The left isn't really out of ideas. You have to have had some in the beginning. Let's not confuse the liberals of today with what is referred to as classical liberals of the beginning of the last century. Republicans of today would more readily fit the original definition of a classical liberal. The left, especially the greenies only have criticisms, they have no solutions.
Everything they impose only makes everything worse, while using the values of society against us with rhetoric that is designed to engender guilt in order to justify larger more intrusive government.
They constantly demand a mythical perfection that they say can only be created by government which must impose it on society. When in reality the best any society can hope for is the most acceptable imperfection. And when their policies are imposed on an unsuspecting society what they end up with is dystopia.
Let’s take two areas as an example:
How do we fix education?
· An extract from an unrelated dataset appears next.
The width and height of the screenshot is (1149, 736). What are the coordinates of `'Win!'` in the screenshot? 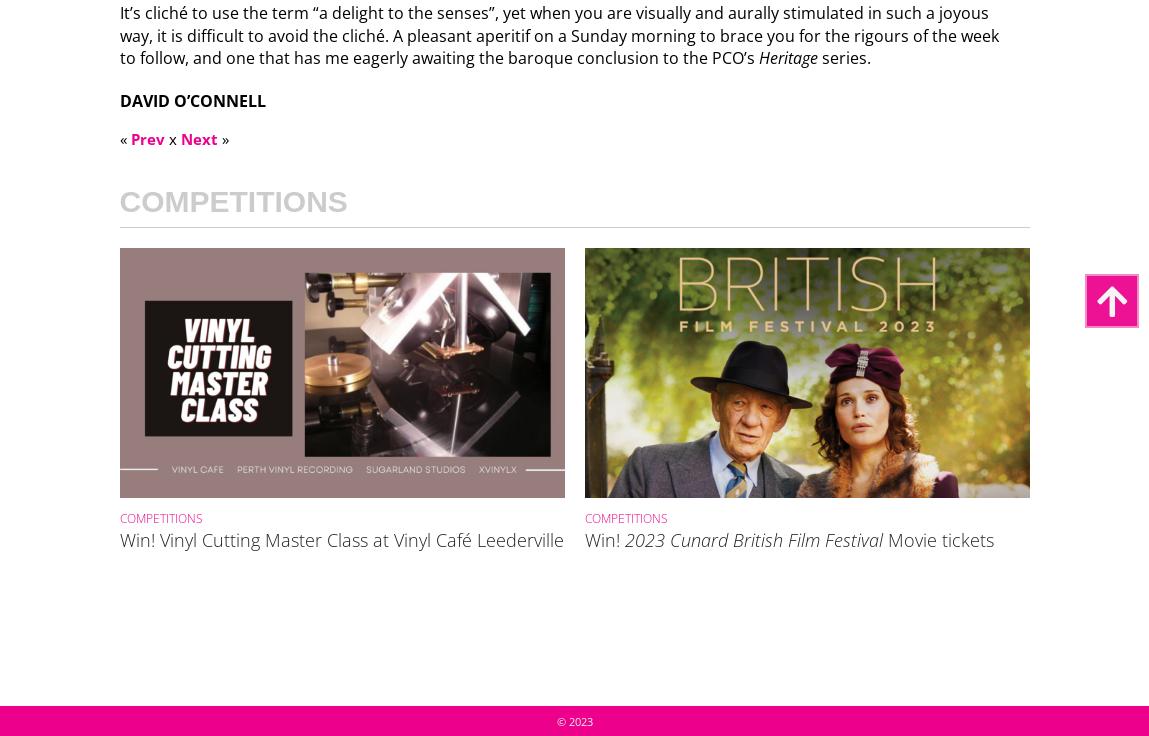 It's located at (604, 538).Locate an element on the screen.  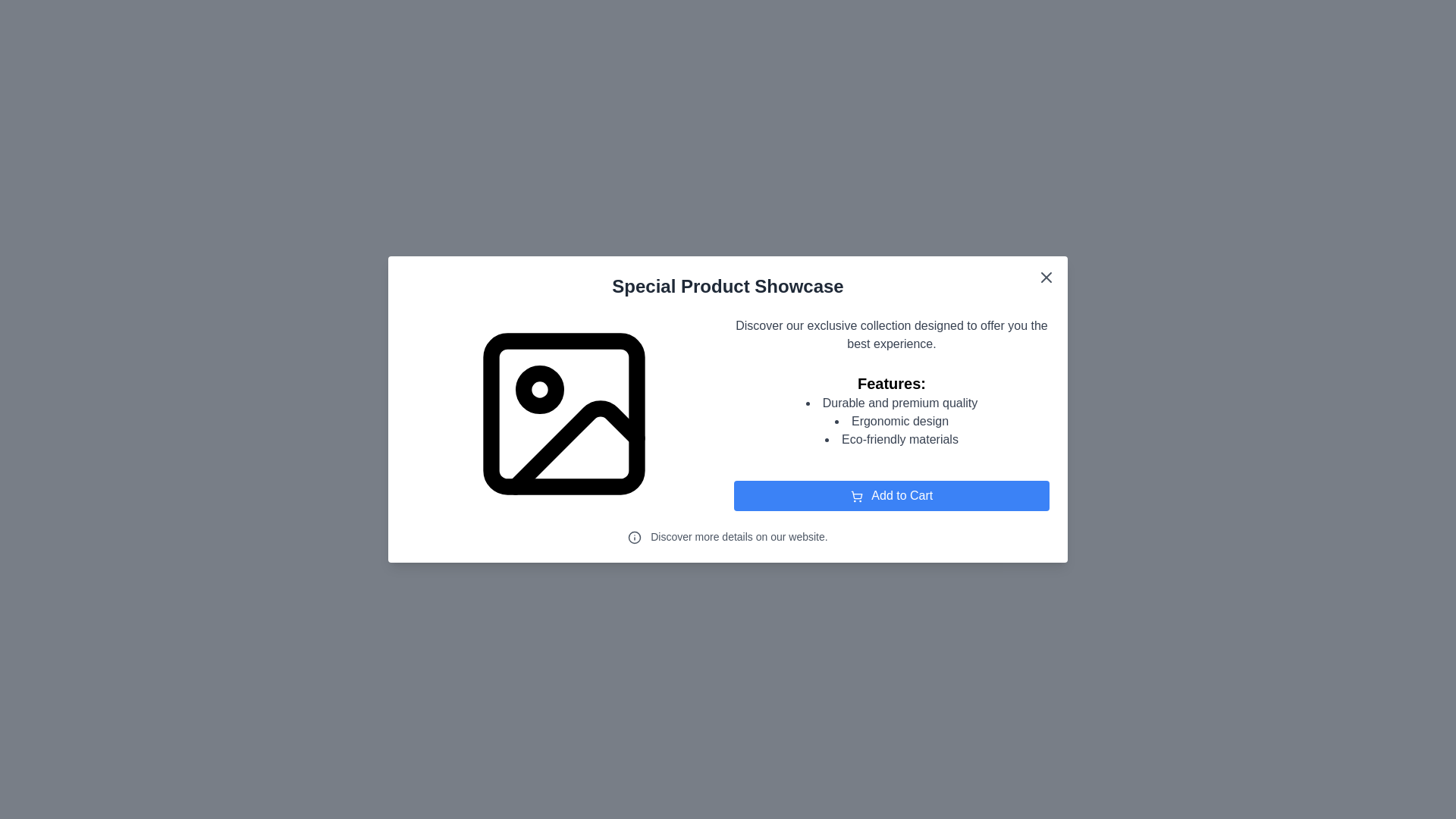
the first item in the bulleted list under the 'Features' heading, which describes the product's attributes is located at coordinates (892, 402).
Ask a liberal and he says raise teacher’s salaries and give unions more control. Ask a conservative. He says allow competition.
How do we fix our energy problems? Ask a liberal and he says use food as an energy source, wind, and solar. Ask a conservative and he says drill!
In just these two areas alone, which does anyone think will work? The liberal solutions have consistently been failures….so they embrace these failures of their own creation because they have no real solutions. The conservative solutions actually have been successful so the liberals hate it. They hate it because it doesn’t create a society enslaved by bureaucracy.
They must be insane.
Excellent, thoughtful post.
In addition to our enormous fiscal problems is that our infrastructure is a wreck. Our industry is non-existent or non-competitive for whole sectors. What remains of our economy is based on cheap oil. We are far less competitive and far more vulnerable than we were in the 1930s. Only smoke and mirrors will save our economy from catastrophic implosion.
@Unknown: The US has a strong agricultural sector and can hold its own with pharmaceuticals, high tech innovation, etc. We have, however, lost many manufacturing firms. It is hard to compete with low wages paid to Asian workers, etc. Auto manufacturers in right to work Southern states (foreign owned) are doing well, too.
Excellent post. I agree Alan that the USA still has some aces in the hole as we have abundant fresh water and a strong agriculture. We still have abundant resources but will we use them? We still have some competitve areas as you mentioned but gradually we are losing out in almost every area for manufacturing. I was struck by the fact, while at recent Bizmart, that almost all the pens were made abroad -even the Sanford pens and even the Cross pens and their refill cartridges. Some pencils were still made in the USA but ceding the entire market of pens cannot be good for the nation or its employment.
Alan, I greatly fear that all hope is gone.
There are a large number of financial holding companies, including retirement funds, which have by-laws which prevent said companies from holding securities with less than an AAA rating. Matter of fact. AA+ simply isn't allowed.
So then, how can those companies divest themselves of securities with a not-allowed AA+ rating, and replace said securities with AAA rated securities?
Alan, the projection of the amount of agricultural production is a well-before planting time report (required by federal law)of the intention of what the farmers intend to plant, and how many acres of each crop planned to be planted.
I saw a very recent report on an agricultural channel of how existing crops are doing. Dated about Jul 25th. Having been a farm lad myself, the adage was that corn had to be "Knee high on the 4th of July". The corn plants that were shown were far, far lower than that in size.
I would have to think that those projections by farmers in the fertile Mississippi Valley were before tens of thousands of square miles of fertile farm land were well underwater.
Both corn and soya beans are well behind usual schedules for size. This bodes not well for the autumn harvest this year in this nation.